** Opening Data to examine block **

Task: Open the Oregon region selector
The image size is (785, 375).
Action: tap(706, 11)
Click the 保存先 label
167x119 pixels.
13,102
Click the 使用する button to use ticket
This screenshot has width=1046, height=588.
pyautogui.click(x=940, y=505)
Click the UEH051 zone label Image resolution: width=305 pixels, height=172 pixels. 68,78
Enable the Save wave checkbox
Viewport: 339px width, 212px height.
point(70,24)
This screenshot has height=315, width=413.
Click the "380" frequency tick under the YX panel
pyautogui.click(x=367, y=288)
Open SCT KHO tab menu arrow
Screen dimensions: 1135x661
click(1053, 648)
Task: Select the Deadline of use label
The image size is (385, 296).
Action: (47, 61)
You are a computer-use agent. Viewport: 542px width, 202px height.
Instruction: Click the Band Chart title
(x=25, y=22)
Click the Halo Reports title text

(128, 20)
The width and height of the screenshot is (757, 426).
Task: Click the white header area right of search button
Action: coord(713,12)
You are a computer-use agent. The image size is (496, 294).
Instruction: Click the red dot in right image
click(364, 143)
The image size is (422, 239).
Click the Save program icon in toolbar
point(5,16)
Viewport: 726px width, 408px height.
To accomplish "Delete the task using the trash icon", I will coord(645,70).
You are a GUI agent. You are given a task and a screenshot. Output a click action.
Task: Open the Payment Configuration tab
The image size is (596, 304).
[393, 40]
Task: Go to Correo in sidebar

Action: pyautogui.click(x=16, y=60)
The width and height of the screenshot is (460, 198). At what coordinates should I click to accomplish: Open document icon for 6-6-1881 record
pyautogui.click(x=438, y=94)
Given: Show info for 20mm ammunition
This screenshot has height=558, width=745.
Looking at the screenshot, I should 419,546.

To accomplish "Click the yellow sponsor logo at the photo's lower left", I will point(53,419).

** Closing Data to examine block **

**Directions:**
Each line of the data must be retyped exactly as written.

**Exercise output:**
Task: Open the Oregon region selector
The image size is (785, 375).
Action: tap(706, 11)
Click the 保存先 label
167x119 pixels.
13,102
Click the 使用する button to use ticket
This screenshot has width=1046, height=588.
pyautogui.click(x=940, y=505)
Click the UEH051 zone label Image resolution: width=305 pixels, height=172 pixels. 68,78
Enable the Save wave checkbox
Viewport: 339px width, 212px height.
point(70,24)
This screenshot has height=315, width=413.
Click the "380" frequency tick under the YX panel
pyautogui.click(x=367, y=288)
Open SCT KHO tab menu arrow
Screen dimensions: 1135x661
click(1053, 648)
Task: Select the Deadline of use label
The image size is (385, 296).
Action: (47, 61)
You are a computer-use agent. Viewport: 542px width, 202px height.
Instruction: Click the Band Chart title
(x=25, y=22)
Click the Halo Reports title text

(128, 20)
The width and height of the screenshot is (757, 426).
Task: Click the white header area right of search button
Action: coord(713,12)
You are a computer-use agent. The image size is (496, 294).
Instruction: Click the red dot in right image
click(364, 143)
The image size is (422, 239).
Click the Save program icon in toolbar
point(5,16)
Viewport: 726px width, 408px height.
To accomplish "Delete the task using the trash icon", I will coord(645,70).
You are a GUI agent. You are given a task and a screenshot. Output a click action.
Task: Open the Payment Configuration tab
The image size is (596, 304).
[393, 40]
Task: Go to Correo in sidebar

Action: pyautogui.click(x=16, y=60)
The width and height of the screenshot is (460, 198). At what coordinates should I click to accomplish: Open document icon for 6-6-1881 record
pyautogui.click(x=438, y=94)
Given: Show info for 20mm ammunition
This screenshot has height=558, width=745.
Looking at the screenshot, I should 419,546.

To accomplish "Click the yellow sponsor logo at the photo's lower left", I will point(53,419).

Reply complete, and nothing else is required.